I’ve read (in the GtS docs) that this can cause major federation problems.
I wonder if it would be possible to switch if my server is hosted on a subdomain (social.example.com, etc), even if the handles use the root domain (@me@example.com). Or would it still be problematic?
What exactly is the cause of the problem (different signing keys?) and is it something I could work around (eg manually copying the keys from one DB to the other)?

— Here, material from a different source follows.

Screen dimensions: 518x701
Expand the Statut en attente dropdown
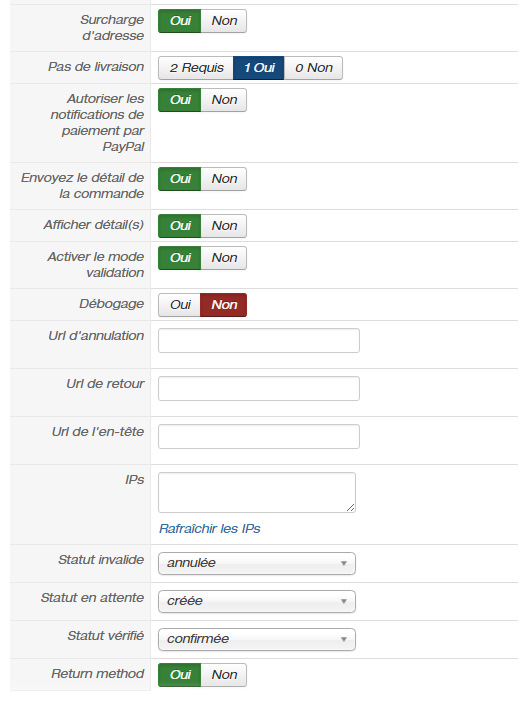[257, 601]
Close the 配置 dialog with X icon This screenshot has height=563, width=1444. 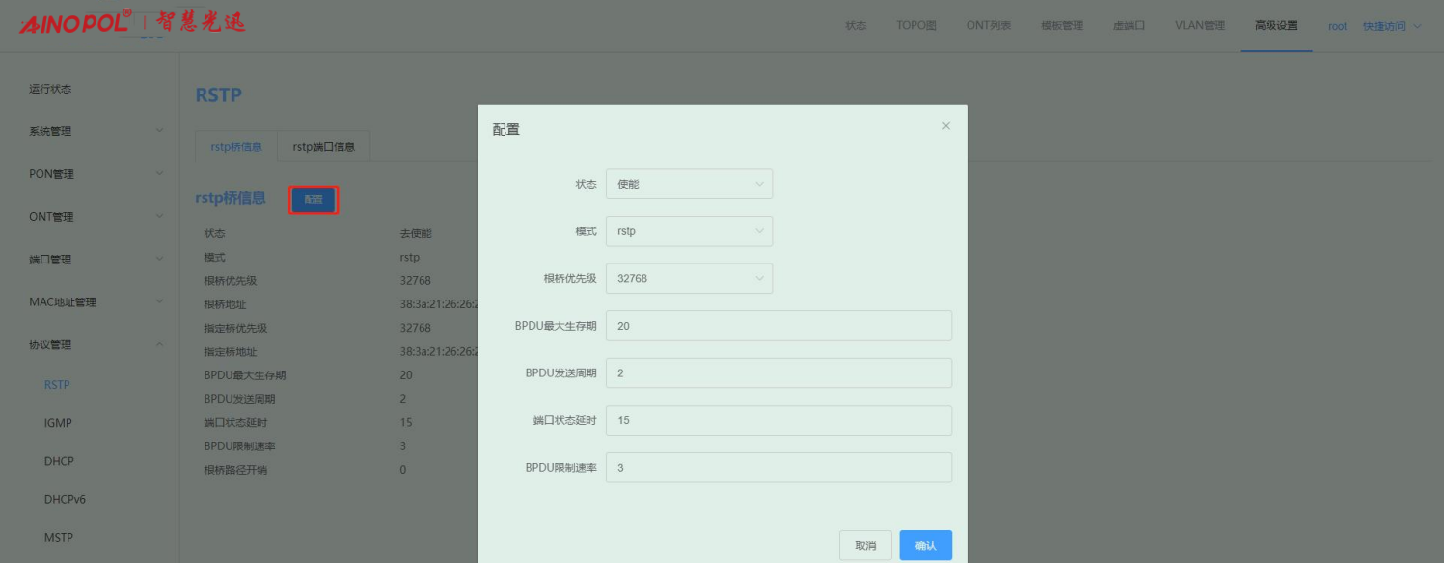pos(945,126)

I don’t know if it’s an issue with those two specific servers, but in general, the problem is that many server implementations force a URI path structure. So, the actor URI https://social.example.com/users/me on one server might need to be https://social.example.com/actors/me or https://social.example.com/me or https://social.example.com/88A706C8145F4341917FE8A93AF380B8 (as examples) on another server.
Thanks for the reply @stevebate. Hmm, yes, I can see that would be a problem – but if the server was not on the same (sub)domain as the acct URI / webfinger endpoint, would that still be an issue?
I guess if servers actually store the resolved actor URI instead of resolving the acct URI via webfinger each time, it would be a problem. I wonder if setting up a 301 redirect would be enough to solve it.
Another thought: I wonder if sending a Move activity would work in this case (to update the saved actor URIs) even though the new and old acct URIs are the same?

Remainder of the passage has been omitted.